# Work task:
Quote all entries exactly, leaving pictures aside.
Data provided: Begin
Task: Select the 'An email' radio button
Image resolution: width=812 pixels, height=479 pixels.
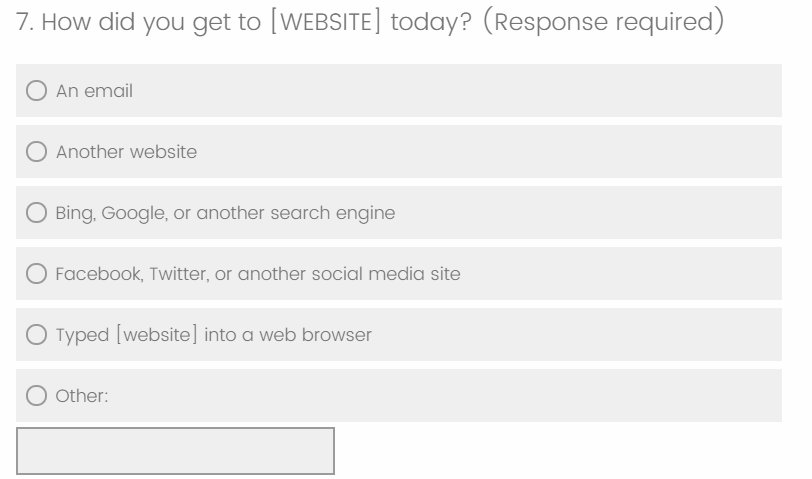Action: [x=36, y=91]
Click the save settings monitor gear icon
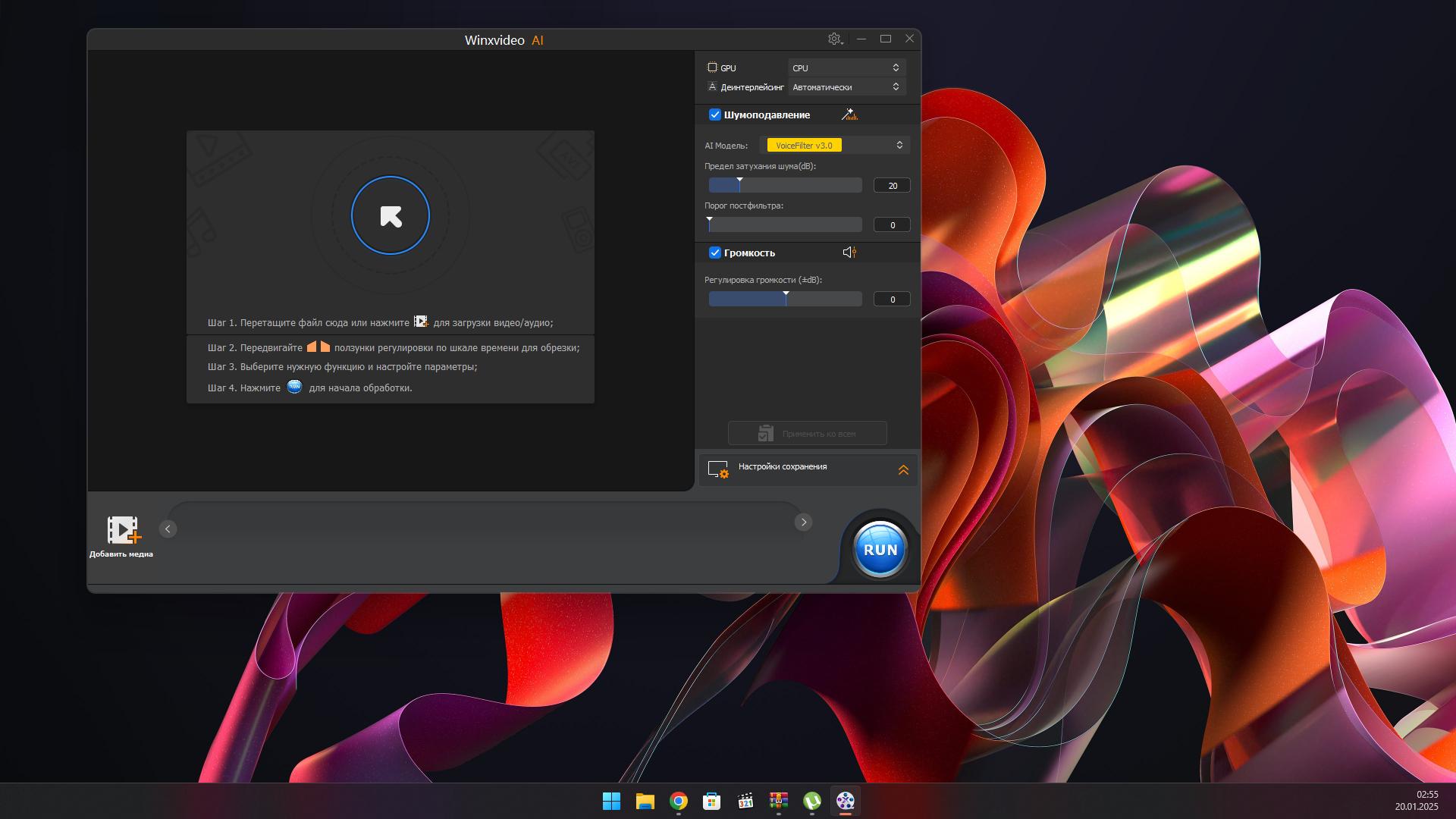The image size is (1456, 819). pos(717,469)
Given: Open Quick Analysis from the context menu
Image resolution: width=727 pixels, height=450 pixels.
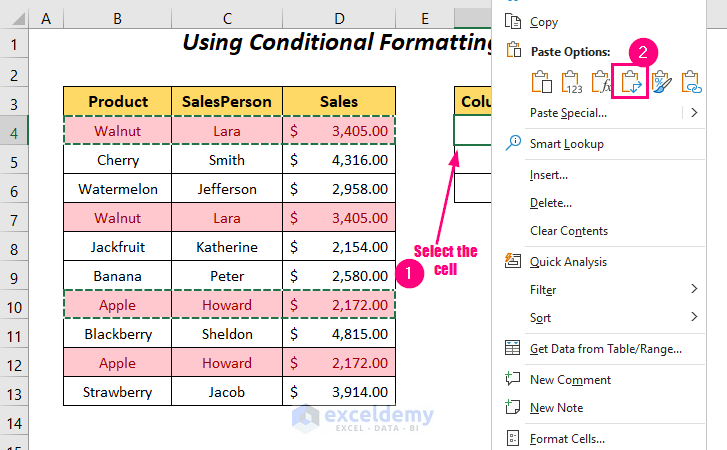Looking at the screenshot, I should 568,261.
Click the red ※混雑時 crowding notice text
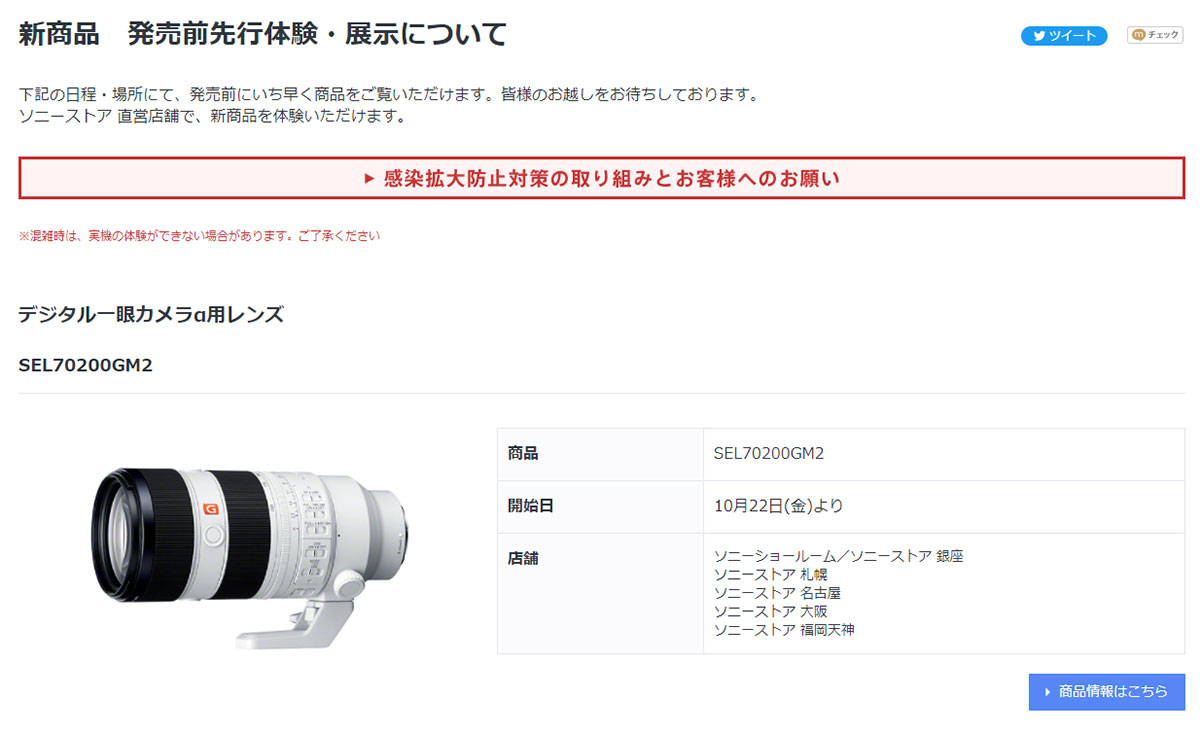This screenshot has height=733, width=1200. pos(200,237)
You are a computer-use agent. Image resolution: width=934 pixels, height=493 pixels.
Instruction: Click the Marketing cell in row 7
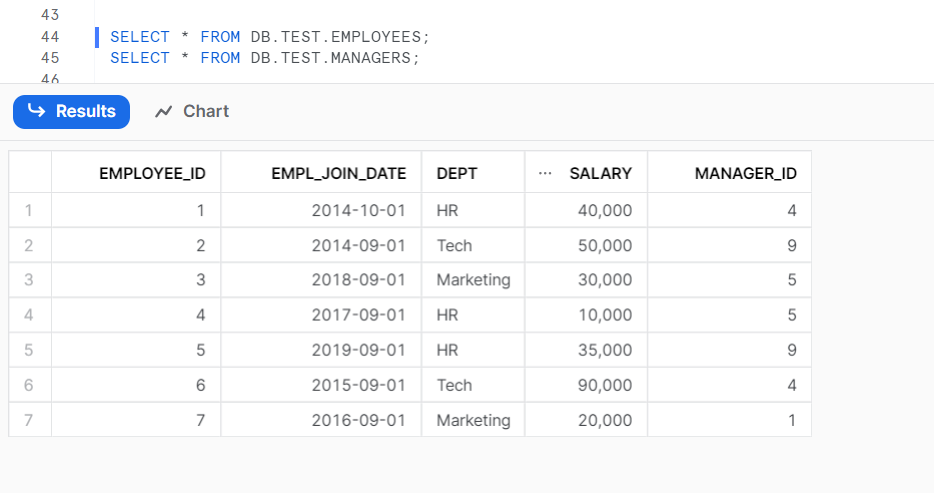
Data provided: End
# Worked solution:
Task: Select the 'An email' radio button
Image resolution: width=812 pixels, height=479 pixels.
Action: [x=36, y=91]
Click the save settings monitor gear icon
The image size is (1456, 819). pos(717,469)
Given: Open Quick Analysis from the context menu
Image resolution: width=727 pixels, height=450 pixels.
Looking at the screenshot, I should 568,261.
Click the red ※混雑時 crowding notice text
This screenshot has height=733, width=1200. pos(200,237)
You are a computer-use agent. Image resolution: width=934 pixels, height=493 pixels.
Instruction: Click the Marketing cell in row 7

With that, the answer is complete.